Challenging the Use of Test Scores to Assess Teachers and Teacher Educators

Clare and I (Clive) have often argued against the use of “value-added measures” (VAMs) to assess teachers and teacher educators, measures that rely exclusively on standardized test scores. Others (e.g., David Berliner, Diane Ravitch) have taken a similar stand.

In the May 2016 issue of the Educational Researcher, opposition to VAMs receives dramatic support from Steven Klees of the University of Maryland. In a letter to ER, Klees welcomes a recent AERA Statement about how difficult it is to assess teachers using VAMs. However, he goes on to say that it’s not only difficult, it’s impossible! He notes that “dozens, perhaps hundreds, of variables” influence test scores, and hence misattributing cause is not only a “significant risk,” it is “rampant and inherent” in the use of VAMs.

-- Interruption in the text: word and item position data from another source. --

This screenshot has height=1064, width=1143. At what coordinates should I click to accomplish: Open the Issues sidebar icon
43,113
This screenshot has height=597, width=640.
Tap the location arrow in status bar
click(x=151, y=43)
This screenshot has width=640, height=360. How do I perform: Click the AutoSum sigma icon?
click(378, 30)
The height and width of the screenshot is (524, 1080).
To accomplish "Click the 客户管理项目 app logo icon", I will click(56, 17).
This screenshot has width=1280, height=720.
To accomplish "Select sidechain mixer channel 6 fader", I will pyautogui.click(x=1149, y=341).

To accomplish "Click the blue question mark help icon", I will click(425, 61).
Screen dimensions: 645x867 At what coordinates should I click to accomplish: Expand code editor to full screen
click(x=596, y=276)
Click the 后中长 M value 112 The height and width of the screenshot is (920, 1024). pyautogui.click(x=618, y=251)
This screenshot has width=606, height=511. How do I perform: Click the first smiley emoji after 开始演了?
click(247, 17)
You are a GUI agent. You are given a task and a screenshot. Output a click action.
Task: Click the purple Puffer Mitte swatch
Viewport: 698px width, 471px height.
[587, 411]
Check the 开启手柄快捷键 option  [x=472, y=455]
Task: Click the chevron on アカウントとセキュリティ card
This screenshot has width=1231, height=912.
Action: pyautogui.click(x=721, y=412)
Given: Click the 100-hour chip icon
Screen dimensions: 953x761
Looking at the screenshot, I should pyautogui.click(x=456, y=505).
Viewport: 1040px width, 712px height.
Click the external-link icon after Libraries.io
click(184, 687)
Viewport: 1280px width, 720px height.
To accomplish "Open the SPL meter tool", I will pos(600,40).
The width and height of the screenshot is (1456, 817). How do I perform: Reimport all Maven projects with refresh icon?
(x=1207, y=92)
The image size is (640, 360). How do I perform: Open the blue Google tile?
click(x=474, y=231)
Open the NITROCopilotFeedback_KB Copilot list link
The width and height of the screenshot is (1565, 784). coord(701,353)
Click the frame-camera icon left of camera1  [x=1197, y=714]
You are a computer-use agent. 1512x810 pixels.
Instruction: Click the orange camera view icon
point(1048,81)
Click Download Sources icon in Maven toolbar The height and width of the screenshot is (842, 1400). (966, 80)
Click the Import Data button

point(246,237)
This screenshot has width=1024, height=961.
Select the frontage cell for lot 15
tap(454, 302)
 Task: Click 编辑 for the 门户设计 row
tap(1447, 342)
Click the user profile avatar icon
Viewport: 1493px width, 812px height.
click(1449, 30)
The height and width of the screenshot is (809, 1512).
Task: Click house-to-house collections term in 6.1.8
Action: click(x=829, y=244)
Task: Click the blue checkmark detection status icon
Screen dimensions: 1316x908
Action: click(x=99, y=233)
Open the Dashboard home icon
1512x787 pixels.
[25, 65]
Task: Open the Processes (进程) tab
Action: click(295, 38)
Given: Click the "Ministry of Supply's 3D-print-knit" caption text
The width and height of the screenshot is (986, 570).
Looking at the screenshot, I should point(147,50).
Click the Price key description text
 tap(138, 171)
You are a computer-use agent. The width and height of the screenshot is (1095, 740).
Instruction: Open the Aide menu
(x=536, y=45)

He concludes:

“The bottom line is that regardless of technical sophistication, the use of VAM is never ‘accurate, reliable, and valid’ and will never yield ‘rigorously supported inferences’” (p. 267).

In my view, even if we give some weight to test scores, it is imperative to supplement them with other considerations: e.g., the judgment of teachers and their colleagues about good teaching, opinions of students about their teachers’ effectiveness, theories about effective pedagogy. Effective teaching is so complex there can be no quick fix in assessing it.

It will be interesting to see how the education research and policy communities respond to Klees’s extraordinary claim, given that VAMs are the latest great hope for the reform of teaching and teacher education.